DATA:

════════════════

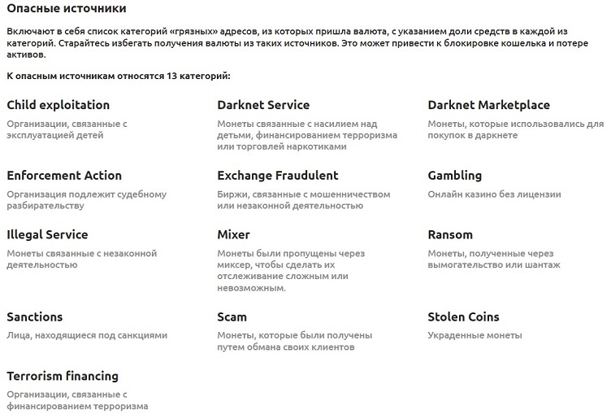The height and width of the screenshot is (419, 611).
Task: Click the Mixer description about отслеживание
Action: [x=291, y=271]
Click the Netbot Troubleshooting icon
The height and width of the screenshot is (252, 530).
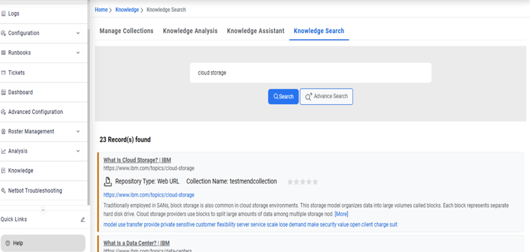pyautogui.click(x=4, y=191)
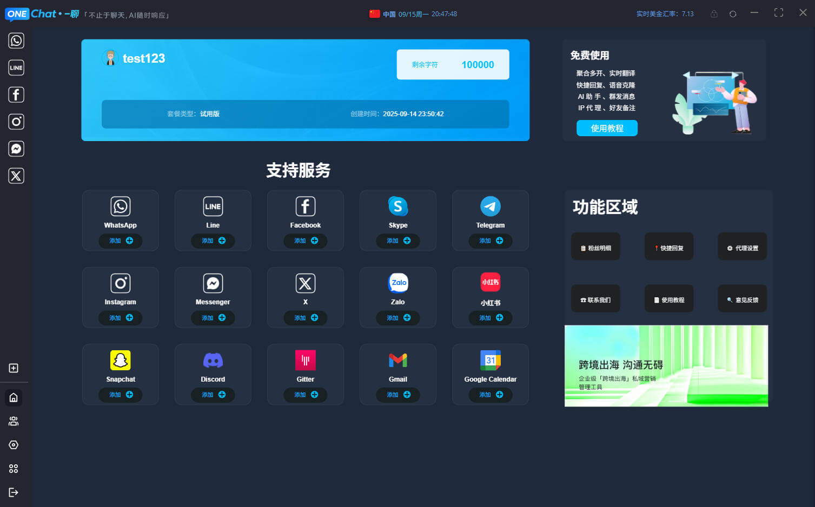Open the home page via the house icon
The width and height of the screenshot is (815, 507).
(x=13, y=397)
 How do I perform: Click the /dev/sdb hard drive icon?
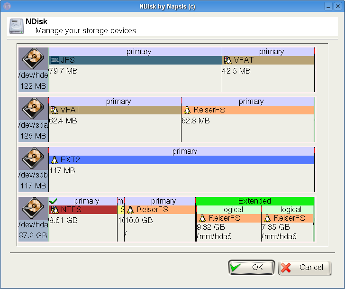pyautogui.click(x=34, y=158)
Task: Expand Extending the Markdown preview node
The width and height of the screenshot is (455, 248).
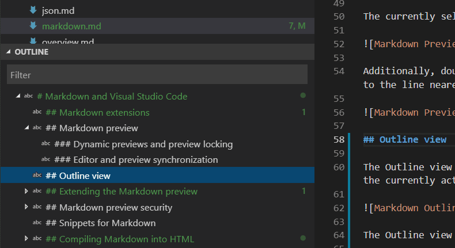Action: coord(26,191)
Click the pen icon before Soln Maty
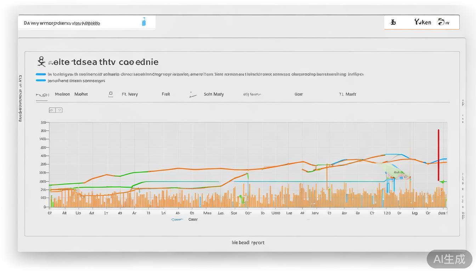 point(193,95)
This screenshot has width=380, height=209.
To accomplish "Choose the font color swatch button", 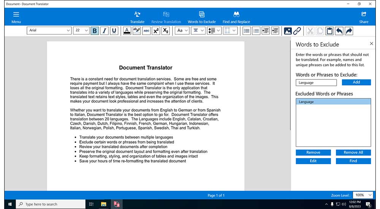I will pyautogui.click(x=127, y=30).
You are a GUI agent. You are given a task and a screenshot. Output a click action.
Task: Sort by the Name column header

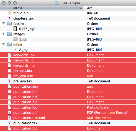pos(42,8)
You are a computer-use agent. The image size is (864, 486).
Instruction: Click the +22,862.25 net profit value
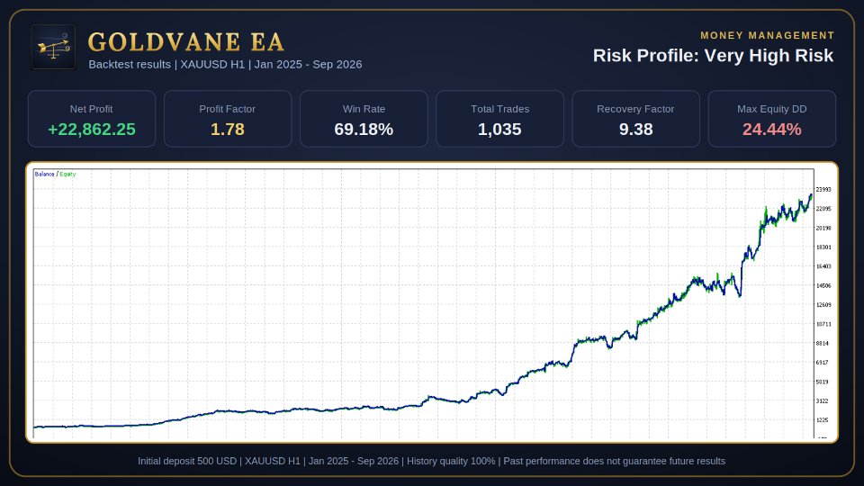click(92, 130)
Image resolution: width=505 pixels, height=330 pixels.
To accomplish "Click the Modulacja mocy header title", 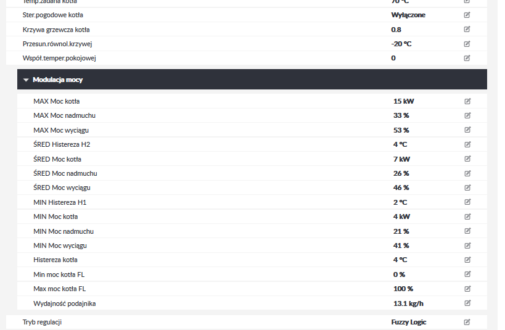I will 57,80.
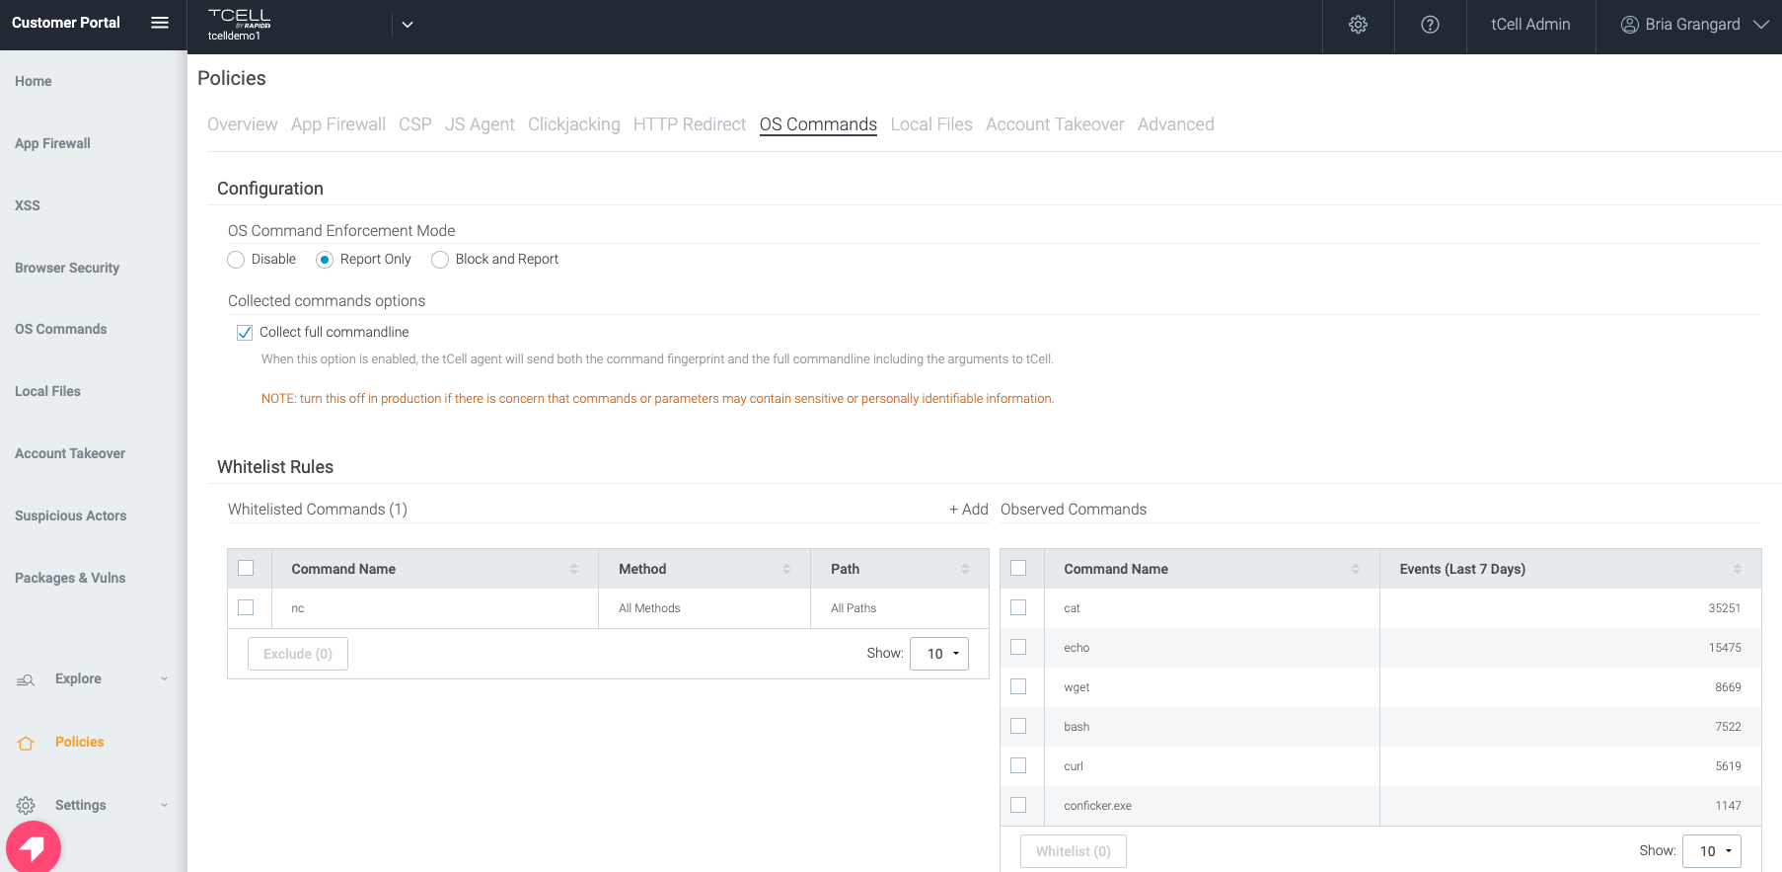Image resolution: width=1782 pixels, height=872 pixels.
Task: Select the Block and Report radio button
Action: [x=440, y=260]
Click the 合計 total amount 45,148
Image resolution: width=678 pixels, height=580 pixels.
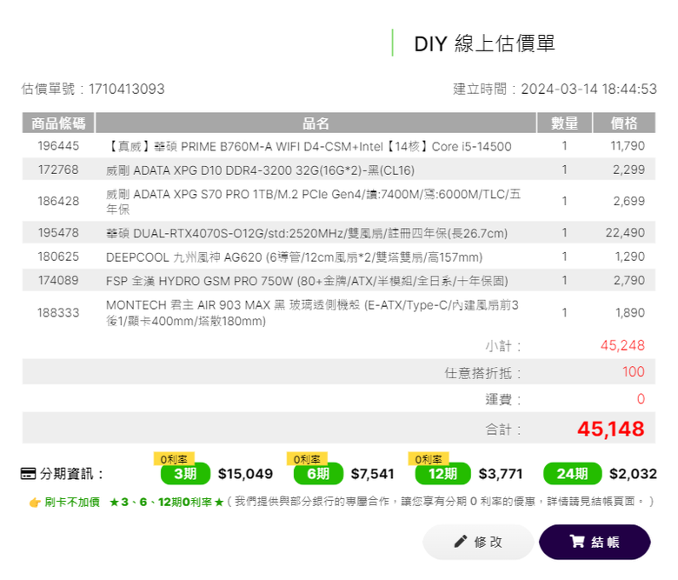[x=610, y=429]
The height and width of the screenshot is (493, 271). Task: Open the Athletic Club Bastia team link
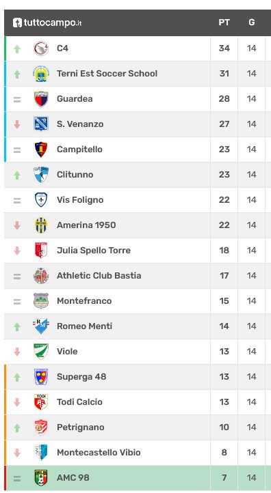99,276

════════════════

WORK TO COMPLETE:
Where a line above contains the word "agent", show that line.

PROBLEM SOLUTION:
You are a GUI agent. You are given a task and a screenshot. Output a click action.
You are a computer-use agent. The image size is (864, 486).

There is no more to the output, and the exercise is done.